▶ **Task requirements**
What follows is data; output all of it exactly as given.

━━━━━━━━━━━━━━━━

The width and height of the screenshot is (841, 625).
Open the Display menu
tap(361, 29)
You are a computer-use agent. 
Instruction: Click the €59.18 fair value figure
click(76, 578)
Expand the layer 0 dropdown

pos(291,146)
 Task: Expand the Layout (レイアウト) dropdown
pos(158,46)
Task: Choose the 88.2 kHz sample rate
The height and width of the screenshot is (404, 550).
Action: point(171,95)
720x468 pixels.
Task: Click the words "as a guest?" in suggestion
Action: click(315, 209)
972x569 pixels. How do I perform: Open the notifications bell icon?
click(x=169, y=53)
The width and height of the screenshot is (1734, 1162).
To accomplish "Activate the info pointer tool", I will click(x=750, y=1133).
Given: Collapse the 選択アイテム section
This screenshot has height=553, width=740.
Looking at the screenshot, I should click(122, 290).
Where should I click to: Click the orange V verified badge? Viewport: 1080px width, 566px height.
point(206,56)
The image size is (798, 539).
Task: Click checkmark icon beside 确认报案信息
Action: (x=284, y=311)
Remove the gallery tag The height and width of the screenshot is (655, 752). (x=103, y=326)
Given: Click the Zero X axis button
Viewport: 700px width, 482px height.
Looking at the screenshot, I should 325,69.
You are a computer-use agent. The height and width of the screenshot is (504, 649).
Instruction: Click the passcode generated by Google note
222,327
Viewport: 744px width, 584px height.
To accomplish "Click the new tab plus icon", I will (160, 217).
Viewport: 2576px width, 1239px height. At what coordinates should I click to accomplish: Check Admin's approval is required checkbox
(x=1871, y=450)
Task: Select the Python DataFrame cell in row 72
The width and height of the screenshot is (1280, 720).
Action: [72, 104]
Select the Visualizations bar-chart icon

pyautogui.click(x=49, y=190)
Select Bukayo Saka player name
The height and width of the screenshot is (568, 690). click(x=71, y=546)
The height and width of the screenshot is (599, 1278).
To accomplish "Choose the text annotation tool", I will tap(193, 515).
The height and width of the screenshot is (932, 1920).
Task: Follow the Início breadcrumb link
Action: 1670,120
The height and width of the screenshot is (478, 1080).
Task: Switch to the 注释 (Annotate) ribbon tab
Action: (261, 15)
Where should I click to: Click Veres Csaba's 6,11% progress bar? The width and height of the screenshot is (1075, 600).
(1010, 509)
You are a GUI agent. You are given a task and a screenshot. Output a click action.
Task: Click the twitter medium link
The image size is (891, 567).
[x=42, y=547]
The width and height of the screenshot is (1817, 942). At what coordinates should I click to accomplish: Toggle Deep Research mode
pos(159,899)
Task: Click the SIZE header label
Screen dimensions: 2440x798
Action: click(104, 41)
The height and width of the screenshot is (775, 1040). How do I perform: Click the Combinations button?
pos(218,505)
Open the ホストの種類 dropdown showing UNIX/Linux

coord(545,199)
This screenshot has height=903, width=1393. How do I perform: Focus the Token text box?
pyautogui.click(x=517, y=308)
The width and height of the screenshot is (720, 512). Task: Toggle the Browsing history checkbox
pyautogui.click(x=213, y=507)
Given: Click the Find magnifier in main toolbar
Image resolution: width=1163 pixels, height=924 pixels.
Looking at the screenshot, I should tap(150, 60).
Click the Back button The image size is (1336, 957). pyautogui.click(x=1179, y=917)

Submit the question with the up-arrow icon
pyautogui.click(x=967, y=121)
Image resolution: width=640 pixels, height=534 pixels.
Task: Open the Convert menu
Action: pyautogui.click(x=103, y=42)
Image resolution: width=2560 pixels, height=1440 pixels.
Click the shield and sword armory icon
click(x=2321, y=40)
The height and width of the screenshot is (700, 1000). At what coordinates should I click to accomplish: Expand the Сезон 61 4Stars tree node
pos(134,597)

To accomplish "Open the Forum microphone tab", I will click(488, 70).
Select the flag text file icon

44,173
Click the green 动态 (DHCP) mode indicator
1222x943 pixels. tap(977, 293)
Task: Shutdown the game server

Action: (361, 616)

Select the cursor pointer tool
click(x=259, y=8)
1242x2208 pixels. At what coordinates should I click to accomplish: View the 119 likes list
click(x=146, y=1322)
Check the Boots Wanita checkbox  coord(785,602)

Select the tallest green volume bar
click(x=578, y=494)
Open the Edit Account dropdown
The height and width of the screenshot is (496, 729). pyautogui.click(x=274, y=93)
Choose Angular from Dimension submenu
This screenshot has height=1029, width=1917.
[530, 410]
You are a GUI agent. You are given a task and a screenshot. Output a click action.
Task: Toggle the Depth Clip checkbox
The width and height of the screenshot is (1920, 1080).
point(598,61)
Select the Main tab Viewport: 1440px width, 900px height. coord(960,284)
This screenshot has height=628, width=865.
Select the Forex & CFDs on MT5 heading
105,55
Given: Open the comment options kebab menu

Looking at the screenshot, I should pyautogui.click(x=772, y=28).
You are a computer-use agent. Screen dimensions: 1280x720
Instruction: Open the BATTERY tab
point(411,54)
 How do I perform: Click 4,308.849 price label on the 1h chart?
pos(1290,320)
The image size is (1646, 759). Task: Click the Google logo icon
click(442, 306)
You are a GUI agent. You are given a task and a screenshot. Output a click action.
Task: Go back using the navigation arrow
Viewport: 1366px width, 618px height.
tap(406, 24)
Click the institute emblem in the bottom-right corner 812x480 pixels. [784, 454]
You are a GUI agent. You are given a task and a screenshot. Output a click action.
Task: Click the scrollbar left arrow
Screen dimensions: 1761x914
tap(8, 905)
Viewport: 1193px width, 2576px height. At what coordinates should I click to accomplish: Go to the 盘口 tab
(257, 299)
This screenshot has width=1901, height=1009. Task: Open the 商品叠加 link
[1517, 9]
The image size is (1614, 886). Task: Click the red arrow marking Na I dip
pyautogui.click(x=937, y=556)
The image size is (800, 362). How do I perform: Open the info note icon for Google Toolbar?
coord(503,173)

━━━━━━━━━━━━━━━━

▶ **Answer to this problem**
The width and height of the screenshot is (841, 625).
Open the Display menu
tap(361, 29)
You are a computer-use agent. 
Instruction: Click the €59.18 fair value figure
click(76, 578)
Expand the layer 0 dropdown

pos(291,146)
 Task: Expand the Layout (レイアウト) dropdown
pos(158,46)
Task: Choose the 88.2 kHz sample rate
The height and width of the screenshot is (404, 550).
Action: point(171,95)
720x468 pixels.
Task: Click the words "as a guest?" in suggestion
Action: click(315, 209)
972x569 pixels. How do I perform: Open the notifications bell icon?
click(x=169, y=53)
The width and height of the screenshot is (1734, 1162).
To accomplish "Activate the info pointer tool", I will click(x=750, y=1133).
Given: Collapse the 選択アイテム section
This screenshot has height=553, width=740.
Looking at the screenshot, I should click(122, 290).
Where should I click to: Click the orange V verified badge? Viewport: 1080px width, 566px height.
point(206,56)
The image size is (798, 539).
Task: Click checkmark icon beside 确认报案信息
Action: (x=284, y=311)
Remove the gallery tag The height and width of the screenshot is (655, 752). (x=103, y=326)
Given: Click the Zero X axis button
Viewport: 700px width, 482px height.
Looking at the screenshot, I should 325,69.
You are a computer-use agent. The height and width of the screenshot is (504, 649).
Instruction: Click the passcode generated by Google note
222,327
Viewport: 744px width, 584px height.
To accomplish "Click the new tab plus icon", I will (160, 217).
Viewport: 2576px width, 1239px height. At what coordinates should I click to accomplish: Check Admin's approval is required checkbox
(x=1871, y=450)
Task: Select the Python DataFrame cell in row 72
The width and height of the screenshot is (1280, 720).
Action: [72, 104]
Select the Visualizations bar-chart icon

pyautogui.click(x=49, y=190)
Select Bukayo Saka player name
The height and width of the screenshot is (568, 690). click(x=71, y=546)
The height and width of the screenshot is (599, 1278).
To accomplish "Choose the text annotation tool", I will tap(193, 515).
The height and width of the screenshot is (932, 1920).
Task: Follow the Início breadcrumb link
Action: 1670,120
The height and width of the screenshot is (478, 1080).
Task: Switch to the 注释 (Annotate) ribbon tab
Action: (261, 15)
Where should I click to: Click Veres Csaba's 6,11% progress bar? The width and height of the screenshot is (1075, 600).
(1010, 509)
You are a GUI agent. You are given a task and a screenshot. Output a click action.
Task: Click the twitter medium link
The image size is (891, 567).
[x=42, y=547]
The width and height of the screenshot is (1817, 942). At what coordinates should I click to accomplish: Toggle Deep Research mode
pos(159,899)
Task: Click the SIZE header label
Screen dimensions: 2440x798
Action: click(104, 41)
The height and width of the screenshot is (775, 1040). How do I perform: Click the Combinations button?
pos(218,505)
Open the ホストの種類 dropdown showing UNIX/Linux

coord(545,199)
This screenshot has height=903, width=1393. How do I perform: Focus the Token text box?
pyautogui.click(x=517, y=308)
The width and height of the screenshot is (720, 512). Task: Toggle the Browsing history checkbox
pyautogui.click(x=213, y=507)
Given: Click the Find magnifier in main toolbar
Image resolution: width=1163 pixels, height=924 pixels.
Looking at the screenshot, I should tap(150, 60).
Click the Back button The image size is (1336, 957). pyautogui.click(x=1179, y=917)

Submit the question with the up-arrow icon
pyautogui.click(x=967, y=121)
Image resolution: width=640 pixels, height=534 pixels.
Task: Open the Convert menu
Action: pyautogui.click(x=103, y=42)
Image resolution: width=2560 pixels, height=1440 pixels.
Click the shield and sword armory icon
click(x=2321, y=40)
The height and width of the screenshot is (700, 1000). At what coordinates should I click to accomplish: Expand the Сезон 61 4Stars tree node
pos(134,597)

To accomplish "Open the Forum microphone tab", I will click(488, 70).
Select the flag text file icon

44,173
Click the green 动态 (DHCP) mode indicator
1222x943 pixels. tap(977, 293)
Task: Shutdown the game server

Action: (361, 616)

Select the cursor pointer tool
click(x=259, y=8)
1242x2208 pixels. At what coordinates should I click to accomplish: View the 119 likes list
click(x=146, y=1322)
Check the Boots Wanita checkbox  coord(785,602)

Select the tallest green volume bar
click(x=578, y=494)
Open the Edit Account dropdown
The height and width of the screenshot is (496, 729). pyautogui.click(x=274, y=93)
Choose Angular from Dimension submenu
This screenshot has height=1029, width=1917.
[530, 410]
You are a GUI agent. You are given a task and a screenshot. Output a click action.
Task: Toggle the Depth Clip checkbox
The width and height of the screenshot is (1920, 1080).
point(598,61)
Select the Main tab Viewport: 1440px width, 900px height. coord(960,284)
This screenshot has height=628, width=865.
Select the Forex & CFDs on MT5 heading
105,55
Given: Open the comment options kebab menu

Looking at the screenshot, I should pyautogui.click(x=772, y=28).
You are a computer-use agent. Screen dimensions: 1280x720
Instruction: Open the BATTERY tab
point(411,54)
 How do I perform: Click 4,308.849 price label on the 1h chart?
pos(1290,320)
The image size is (1646, 759). Task: Click the Google logo icon
click(442, 306)
You are a GUI agent. You are given a task and a screenshot. Output a click action.
Task: Go back using the navigation arrow
Viewport: 1366px width, 618px height.
tap(406, 24)
Click the institute emblem in the bottom-right corner 812x480 pixels. [784, 454]
You are a GUI agent. You are given a task and a screenshot. Output a click action.
Task: Click the scrollbar left arrow
Screen dimensions: 1761x914
tap(8, 905)
Viewport: 1193px width, 2576px height. At what coordinates should I click to accomplish: Go to the 盘口 tab
(257, 299)
This screenshot has width=1901, height=1009. Task: Open the 商品叠加 link
[1517, 9]
The image size is (1614, 886). Task: Click the red arrow marking Na I dip
pyautogui.click(x=937, y=556)
The image size is (800, 362). How do I perform: Open the info note icon for Google Toolbar?
coord(503,173)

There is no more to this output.